- _Task details_: Below are some records; each one is to be set down again exactly.

── Exercise data ──

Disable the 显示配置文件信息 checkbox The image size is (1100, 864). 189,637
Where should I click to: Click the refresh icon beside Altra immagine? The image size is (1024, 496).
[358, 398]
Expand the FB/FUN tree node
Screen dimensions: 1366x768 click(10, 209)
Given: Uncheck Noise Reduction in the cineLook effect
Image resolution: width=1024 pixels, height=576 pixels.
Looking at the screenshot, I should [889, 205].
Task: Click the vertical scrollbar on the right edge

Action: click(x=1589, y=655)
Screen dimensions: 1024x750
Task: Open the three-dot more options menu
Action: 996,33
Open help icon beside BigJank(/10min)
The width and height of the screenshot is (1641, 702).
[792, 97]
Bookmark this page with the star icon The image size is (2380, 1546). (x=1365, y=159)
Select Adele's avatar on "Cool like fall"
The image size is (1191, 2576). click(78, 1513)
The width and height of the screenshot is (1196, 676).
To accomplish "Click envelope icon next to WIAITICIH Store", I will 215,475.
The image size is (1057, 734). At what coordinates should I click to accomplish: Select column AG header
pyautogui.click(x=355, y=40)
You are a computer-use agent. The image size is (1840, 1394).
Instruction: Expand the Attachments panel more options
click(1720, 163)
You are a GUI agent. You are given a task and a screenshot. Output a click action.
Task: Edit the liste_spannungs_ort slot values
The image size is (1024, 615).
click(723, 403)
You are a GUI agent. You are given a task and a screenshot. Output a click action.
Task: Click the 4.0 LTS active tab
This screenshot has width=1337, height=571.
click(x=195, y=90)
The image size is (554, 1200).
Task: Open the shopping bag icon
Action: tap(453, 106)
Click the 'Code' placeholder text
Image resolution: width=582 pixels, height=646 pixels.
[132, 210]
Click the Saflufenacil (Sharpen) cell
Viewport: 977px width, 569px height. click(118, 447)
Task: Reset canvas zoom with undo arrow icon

───

- _Response below_:
Disable the 显示配置文件信息 checkbox The image size is (1100, 864). 189,637
Where should I click to: Click the refresh icon beside Altra immagine? The image size is (1024, 496).
[358, 398]
Expand the FB/FUN tree node
Screen dimensions: 1366x768 click(10, 209)
Given: Uncheck Noise Reduction in the cineLook effect
Image resolution: width=1024 pixels, height=576 pixels.
Looking at the screenshot, I should [889, 205].
Task: Click the vertical scrollbar on the right edge

Action: click(x=1589, y=655)
Screen dimensions: 1024x750
Task: Open the three-dot more options menu
Action: 996,33
Open help icon beside BigJank(/10min)
The width and height of the screenshot is (1641, 702).
[792, 97]
Bookmark this page with the star icon The image size is (2380, 1546). (x=1365, y=159)
Select Adele's avatar on "Cool like fall"
The image size is (1191, 2576). click(78, 1513)
The width and height of the screenshot is (1196, 676).
To accomplish "Click envelope icon next to WIAITICIH Store", I will 215,475.
The image size is (1057, 734). At what coordinates should I click to accomplish: Select column AG header
pyautogui.click(x=355, y=40)
You are a computer-use agent. The image size is (1840, 1394).
Instruction: Expand the Attachments panel more options
click(1720, 163)
You are a GUI agent. You are given a task and a screenshot. Output a click action.
Task: Edit the liste_spannungs_ort slot values
The image size is (1024, 615).
click(723, 403)
You are a GUI agent. You are given a task and a screenshot. Output a click action.
Task: Click the 4.0 LTS active tab
This screenshot has width=1337, height=571.
click(x=195, y=90)
The image size is (554, 1200).
Task: Open the shopping bag icon
Action: tap(453, 106)
Click the 'Code' placeholder text
Image resolution: width=582 pixels, height=646 pixels.
[132, 210]
Click the Saflufenacil (Sharpen) cell
Viewport: 977px width, 569px height. click(118, 447)
Task: Reset canvas zoom with undo arrow icon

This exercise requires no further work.